Functional Programming from the perspective of a JavaScript Programmer.

Real World Specification.md

Real World Specification

(aka "Algebraic JavaScript Specification")

This project specifies the behavior of a number of methods that may optionally be added to any object. The motivation behind this is to encourage greater code reuse. You can create functions that just rely on objects having implementations of the methods below, and in doing so you can make them work with a wide variety of different, but related data structures.

Definitions

For the purposes of this, spec, an "entity" is an object that has an [[equivalent]] operation (see bellow) and may implement some or all of the other methods.

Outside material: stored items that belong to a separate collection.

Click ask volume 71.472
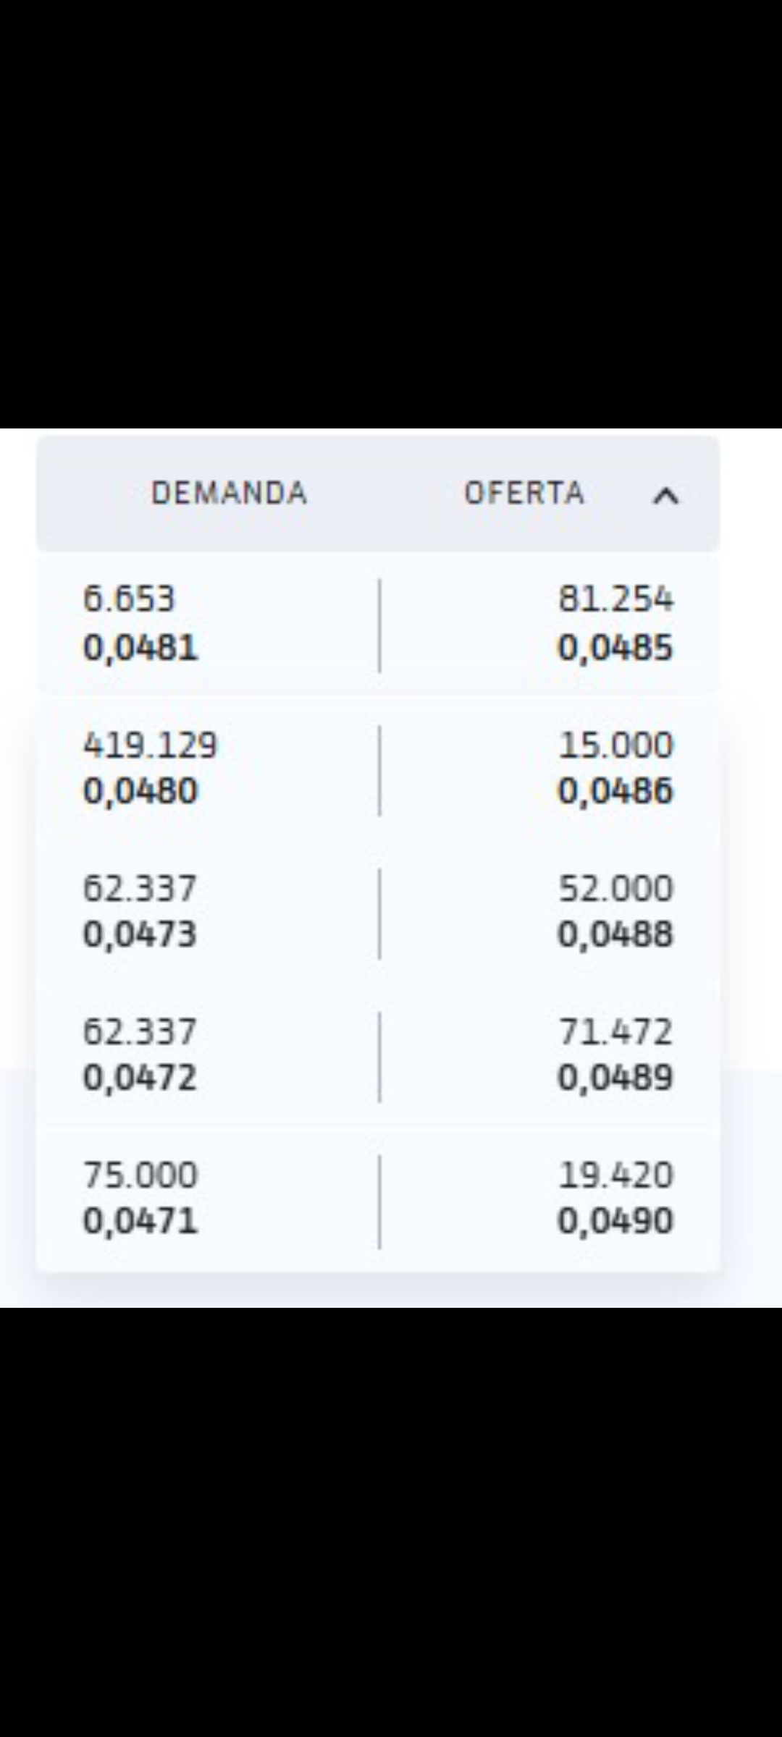The width and height of the screenshot is (782, 1737). tap(616, 1032)
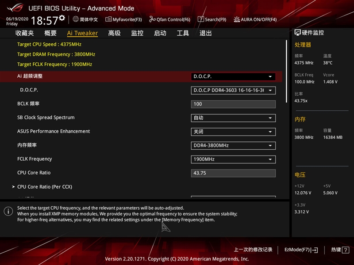The height and width of the screenshot is (265, 354).
Task: Open the FCLK Frequency dropdown
Action: click(234, 159)
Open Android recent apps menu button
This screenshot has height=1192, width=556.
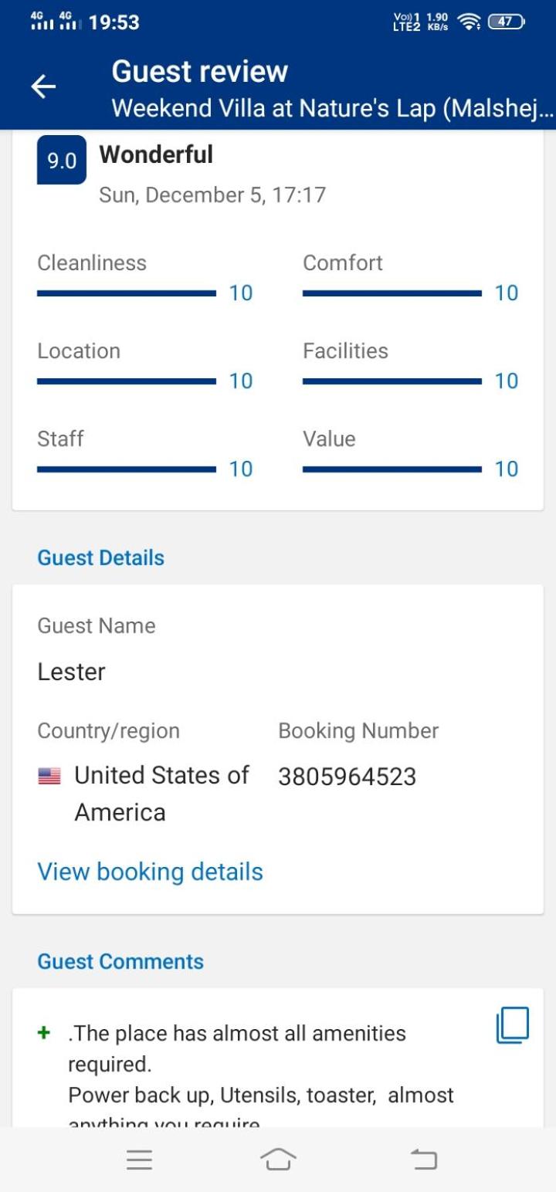click(x=139, y=1160)
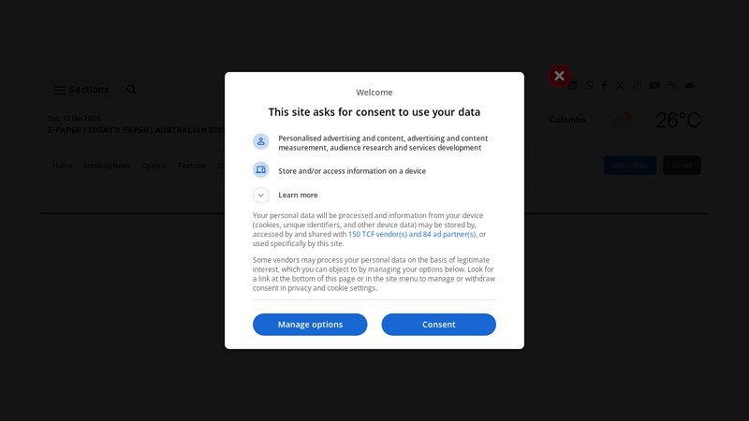This screenshot has width=749, height=421.
Task: Open the YouTube social icon
Action: click(x=654, y=86)
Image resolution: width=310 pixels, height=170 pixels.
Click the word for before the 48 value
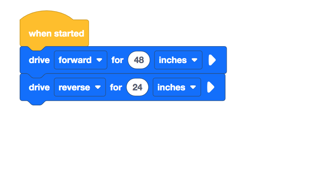click(117, 60)
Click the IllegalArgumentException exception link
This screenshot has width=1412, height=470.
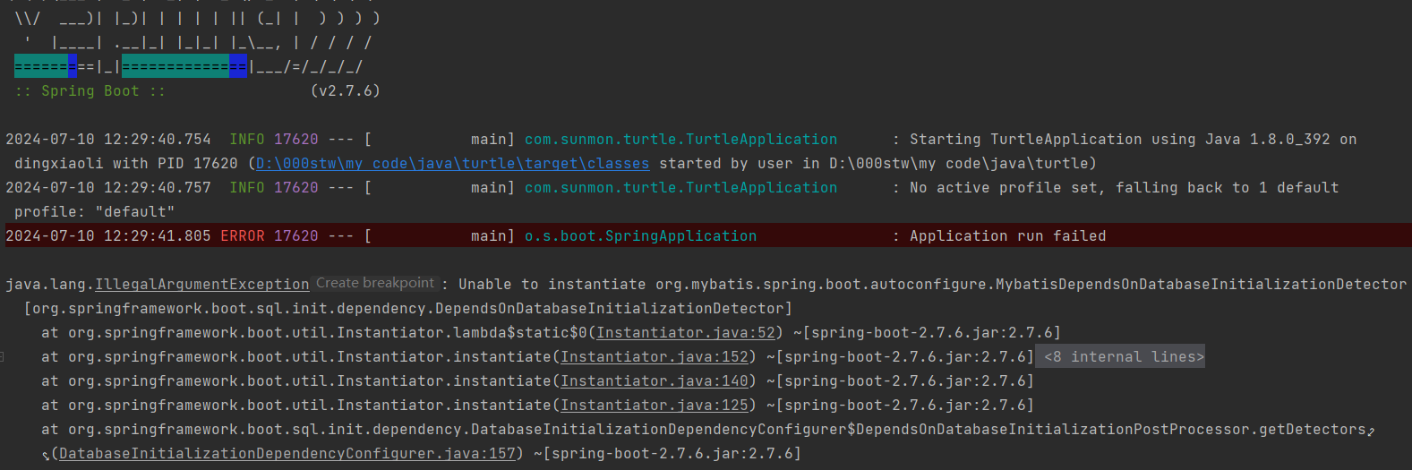pos(202,285)
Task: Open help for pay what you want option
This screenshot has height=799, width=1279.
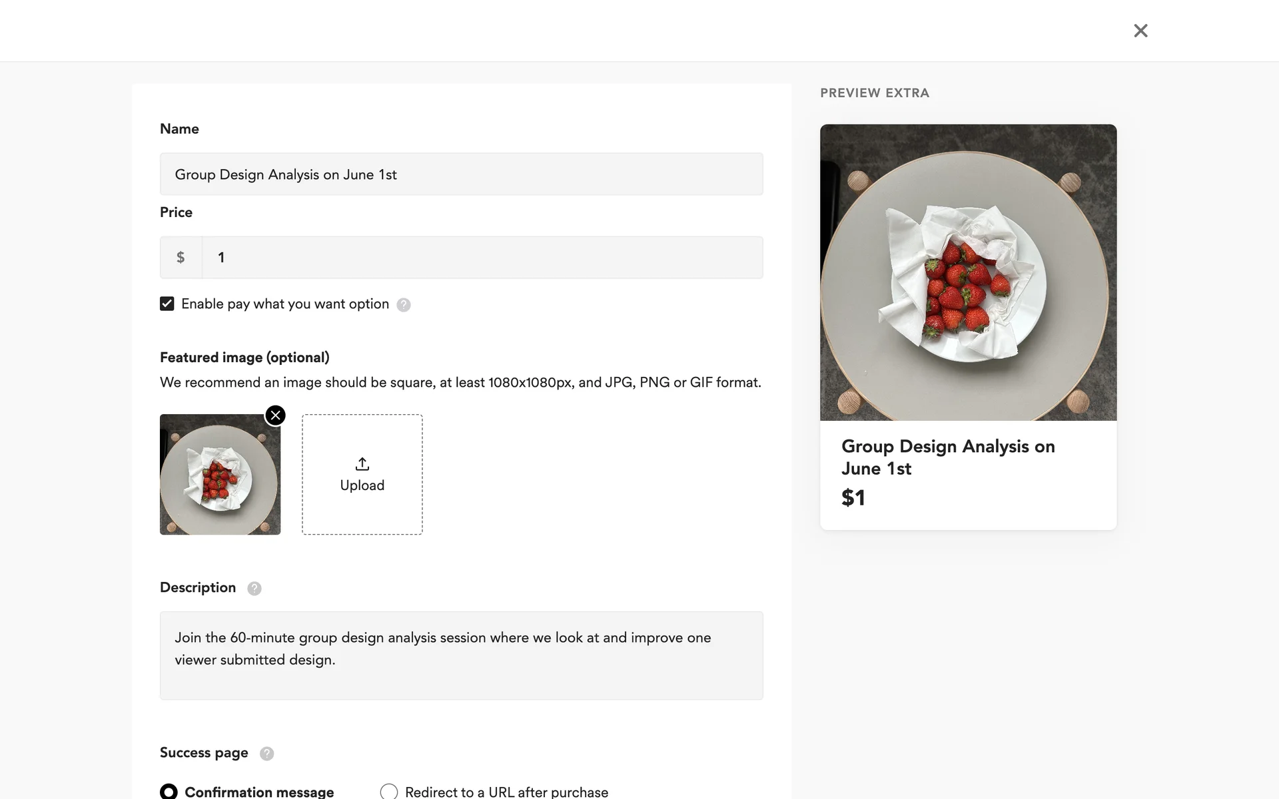Action: [x=404, y=305]
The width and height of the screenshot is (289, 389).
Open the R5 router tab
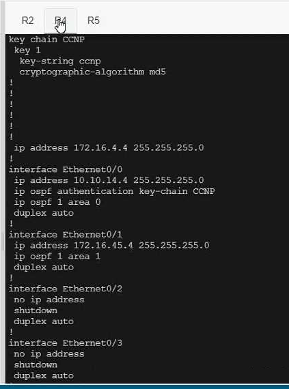click(94, 20)
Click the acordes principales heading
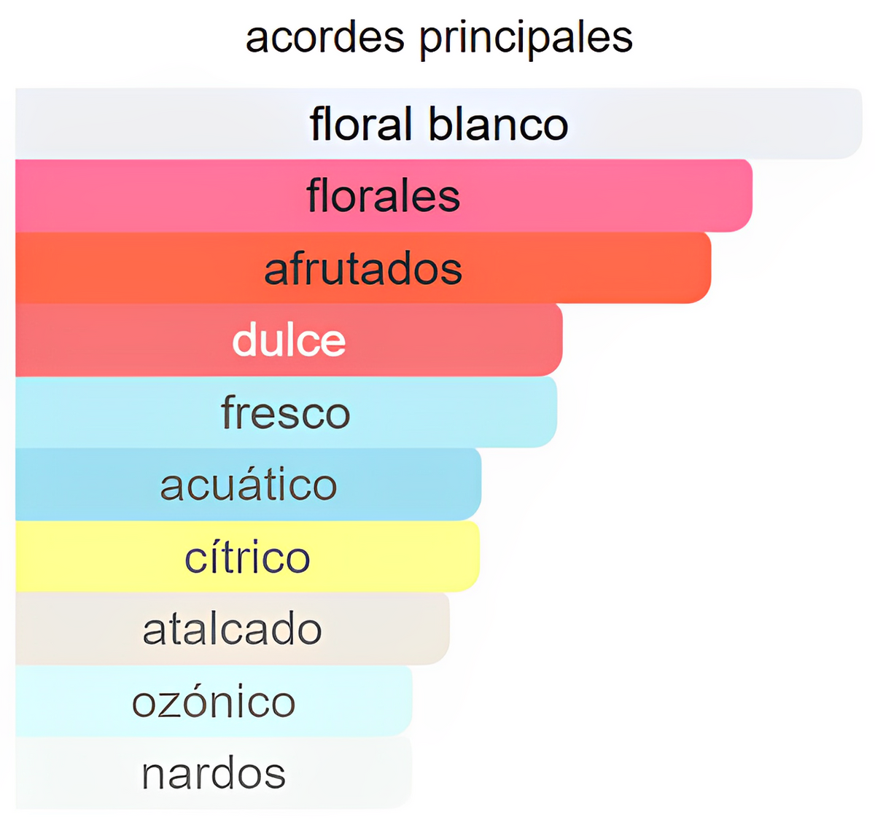The height and width of the screenshot is (833, 875). tap(439, 38)
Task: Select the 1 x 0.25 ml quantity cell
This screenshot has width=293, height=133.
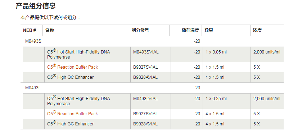Action: point(216,98)
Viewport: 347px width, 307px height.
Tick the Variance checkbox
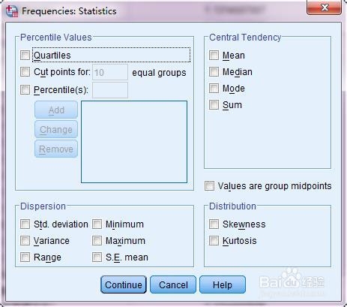tap(25, 241)
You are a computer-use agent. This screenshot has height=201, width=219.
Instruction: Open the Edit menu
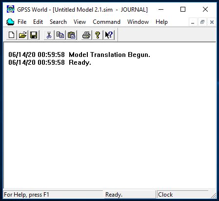tap(38, 22)
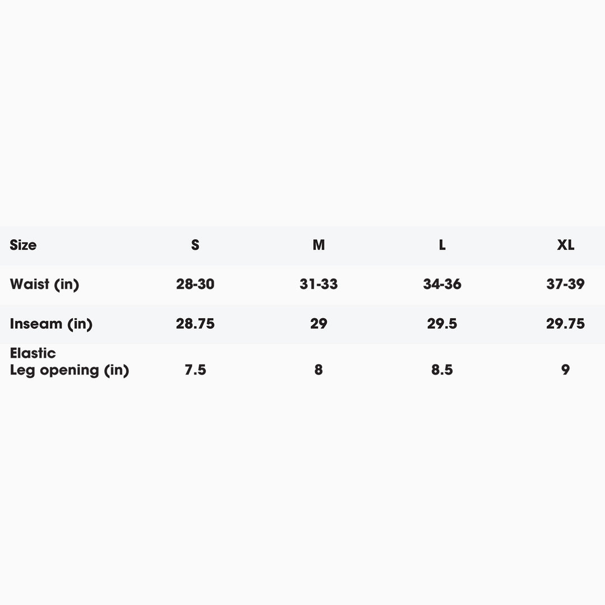Screen dimensions: 605x605
Task: Click the "Inseam (in)" row label
Action: pos(51,324)
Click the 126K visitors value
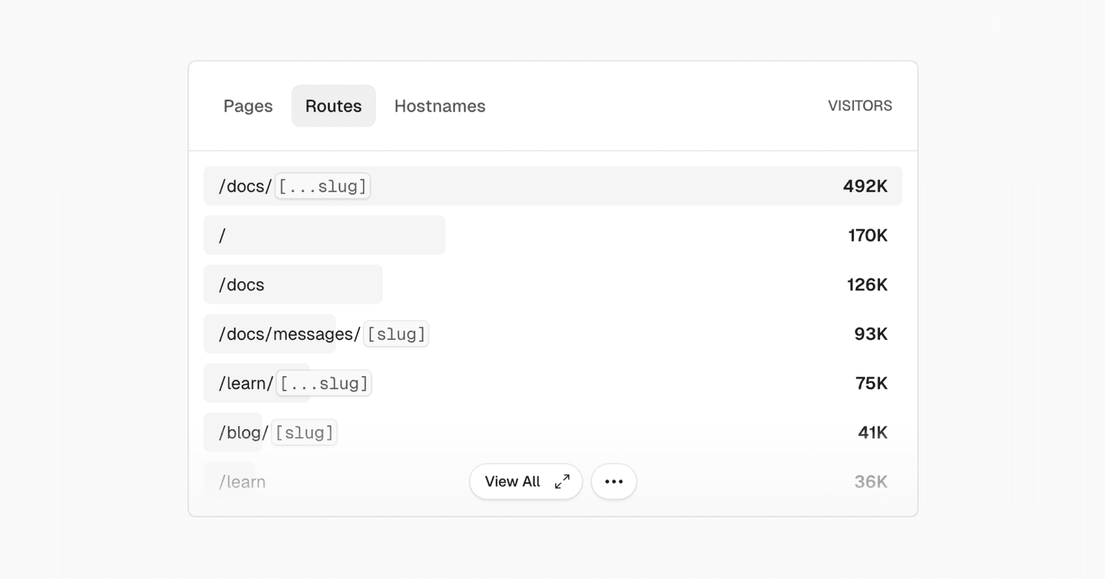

A "value" is any JavaScript value, this includes entities.

[[equivalent]]

[[equivalent]] is an imaginary function that takes two arguments and returns true or false. It should return true iff the two objects could be swapped and no program would be able to tell the difference other than by checking the exact object references.

Examples:

• Two numbers are equivalent if they are equal
• Two strings are equivalent if they are equal
• Two arrays are equivalent if they contain equivalent items in the same order
• Two functions (that have no side effects) are equivalent if they return equivalent outputs for equivalent inputs.

Methods

A.concat(B)

If an entity (call it A) implements a method concat then when it is passed one argument that is of the same class as A it must:

1. return a value with the same type as A (the object on which the method was called).
2. It must be associative. That is to say a.concat(b).concat(c) must be equivalent to a.concat(b.concat(c)) ( associativity )

( an entity that implements concat is also known as a 'semigroup' in functional programming )

A.constructor.empty()

Any entity that implements empty must also implement concat. A.constructor.empty() must return an entity of the same class as A which obeys the following two rules.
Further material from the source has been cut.